Geometric Utopias/Dystopias: The exhibition’s final section consists of geometric abstractions alongside paintings depicting urban and rural post-industrial scenes: factories, farms, and machinery. Placed in tandem, the works in this section are emblematic of the fragility, and in some cases pessimism, of American society in an industrial age. Central to “Geometric Utopias/Dystopias” are female artists like Blanche Lazzell and Alice Trumbell Mason who saw themselves as revolutionaries, optimistically employing abstraction to create new visual styles and to break from the hyper-masculine nationalism that characterized much work of the period. Through their paintings, which feature no identifiable subject matter, Lazzell and Mason avoided potential gendered readings of their work and advanced the formal, technical, and conceptual evolution of abstract art in the United States. Both the abstract and figurative works in this section embrace simplified geometries and convey the revised sense of American self-identification established in the early- to mid-twentieth century.
“The work in Charles Butt’s collection demonstrates the complexity and breadth of American visual culture in the twentieth century,” said Shirley Reece-Hughes, Curator of Paintings, Sculpture, and Works on Paper at the Carter. “The American modernist narrative is crucial to the Carter’s own collection, and this exhibition will both reveal new perspectives on some of America’s most well-known artists and introduce lesser-known artistic voices to our visitors, offering an expanded understanding of twentieth-century American art.”
American Modernism from the Charles Butt Collection will also travel to the Museum of Fine Arts, Houston in fall 2026, and the McNay Art Museum in spring of 2027.
Charles Butt (b. 1938) is the Chairman of H-E-B and a prominent philanthropist deeply committed to education in Texas. He is the grandson of H-E-B’s founder Florence Butt, who started the first H-E-B in 1905 with just $60. Charles’s mother, Mary Elizabeth Holdsworth Butt, was a teacher and advocate for mental health and social justice and instilled in Charles the value of education and the importance of serving others.

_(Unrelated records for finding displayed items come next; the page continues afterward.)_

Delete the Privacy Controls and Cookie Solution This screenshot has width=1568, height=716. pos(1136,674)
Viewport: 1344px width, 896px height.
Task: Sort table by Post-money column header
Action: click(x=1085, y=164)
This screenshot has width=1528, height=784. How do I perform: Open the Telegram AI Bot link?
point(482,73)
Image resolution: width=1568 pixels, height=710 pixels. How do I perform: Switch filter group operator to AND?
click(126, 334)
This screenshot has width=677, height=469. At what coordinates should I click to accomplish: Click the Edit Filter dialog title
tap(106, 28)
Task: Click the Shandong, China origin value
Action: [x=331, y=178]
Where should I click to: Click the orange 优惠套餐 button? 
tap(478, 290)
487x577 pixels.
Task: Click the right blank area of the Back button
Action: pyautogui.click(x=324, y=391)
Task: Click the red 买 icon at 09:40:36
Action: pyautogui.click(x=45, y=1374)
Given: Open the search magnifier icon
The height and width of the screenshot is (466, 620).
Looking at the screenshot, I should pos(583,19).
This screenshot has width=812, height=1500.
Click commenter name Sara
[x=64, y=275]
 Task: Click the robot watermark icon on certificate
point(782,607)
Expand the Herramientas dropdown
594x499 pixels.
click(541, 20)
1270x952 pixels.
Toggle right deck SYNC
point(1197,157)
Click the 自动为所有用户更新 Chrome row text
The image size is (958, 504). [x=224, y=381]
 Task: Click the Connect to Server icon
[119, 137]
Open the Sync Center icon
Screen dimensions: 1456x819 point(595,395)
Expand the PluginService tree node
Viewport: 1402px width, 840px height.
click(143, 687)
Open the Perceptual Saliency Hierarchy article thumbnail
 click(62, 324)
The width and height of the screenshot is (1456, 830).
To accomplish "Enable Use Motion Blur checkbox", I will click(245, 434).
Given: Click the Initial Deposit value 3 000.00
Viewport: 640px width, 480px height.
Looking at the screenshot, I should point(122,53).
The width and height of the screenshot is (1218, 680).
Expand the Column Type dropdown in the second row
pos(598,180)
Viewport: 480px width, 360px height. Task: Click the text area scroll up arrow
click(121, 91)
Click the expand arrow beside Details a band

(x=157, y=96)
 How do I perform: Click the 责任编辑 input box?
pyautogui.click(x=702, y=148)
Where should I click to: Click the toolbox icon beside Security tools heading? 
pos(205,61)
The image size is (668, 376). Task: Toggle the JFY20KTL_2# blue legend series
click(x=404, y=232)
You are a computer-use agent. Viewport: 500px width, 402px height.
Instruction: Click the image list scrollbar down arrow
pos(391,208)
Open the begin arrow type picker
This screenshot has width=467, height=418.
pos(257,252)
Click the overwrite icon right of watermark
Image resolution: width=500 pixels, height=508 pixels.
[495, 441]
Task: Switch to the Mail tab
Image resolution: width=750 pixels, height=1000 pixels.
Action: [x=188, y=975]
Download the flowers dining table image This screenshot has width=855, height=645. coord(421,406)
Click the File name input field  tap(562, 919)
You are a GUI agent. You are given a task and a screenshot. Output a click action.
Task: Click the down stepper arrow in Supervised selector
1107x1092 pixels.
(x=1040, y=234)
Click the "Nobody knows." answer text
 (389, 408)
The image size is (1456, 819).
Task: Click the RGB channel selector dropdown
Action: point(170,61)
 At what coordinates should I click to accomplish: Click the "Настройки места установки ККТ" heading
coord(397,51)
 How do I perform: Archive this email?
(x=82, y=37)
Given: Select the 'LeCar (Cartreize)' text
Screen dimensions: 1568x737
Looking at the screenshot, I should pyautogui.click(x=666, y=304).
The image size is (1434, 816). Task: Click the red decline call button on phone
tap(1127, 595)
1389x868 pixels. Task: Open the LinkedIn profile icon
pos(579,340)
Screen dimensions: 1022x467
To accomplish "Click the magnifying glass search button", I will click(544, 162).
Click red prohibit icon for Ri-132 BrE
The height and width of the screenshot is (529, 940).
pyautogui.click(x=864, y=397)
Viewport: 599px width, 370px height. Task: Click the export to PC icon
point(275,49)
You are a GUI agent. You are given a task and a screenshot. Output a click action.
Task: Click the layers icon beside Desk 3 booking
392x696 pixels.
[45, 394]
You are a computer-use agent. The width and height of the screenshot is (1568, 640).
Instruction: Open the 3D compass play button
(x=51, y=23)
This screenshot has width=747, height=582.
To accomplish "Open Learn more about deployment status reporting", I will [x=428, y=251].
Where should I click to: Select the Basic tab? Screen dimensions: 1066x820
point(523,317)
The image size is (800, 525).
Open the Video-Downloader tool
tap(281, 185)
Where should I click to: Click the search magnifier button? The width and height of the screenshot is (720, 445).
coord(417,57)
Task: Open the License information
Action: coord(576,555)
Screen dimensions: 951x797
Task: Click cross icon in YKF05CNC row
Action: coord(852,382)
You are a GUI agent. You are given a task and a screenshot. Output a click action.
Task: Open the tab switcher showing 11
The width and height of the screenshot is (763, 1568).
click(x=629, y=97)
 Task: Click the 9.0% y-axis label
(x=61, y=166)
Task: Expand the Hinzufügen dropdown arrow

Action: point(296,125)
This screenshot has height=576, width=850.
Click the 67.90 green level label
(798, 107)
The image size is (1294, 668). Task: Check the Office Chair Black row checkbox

Charles became president of H-E-B in 1971, and later established the Charles Butt Foundation, which supports charitable organizations and nonprofit causes ranging from disaster relief to environmental efforts to hunger relief and education. Through his personal, professional, and philanthropic pursuits, he has continued to advance the lives of Texans by developing educational and community-centered partnerships focused on providing equitable and prosperous futures.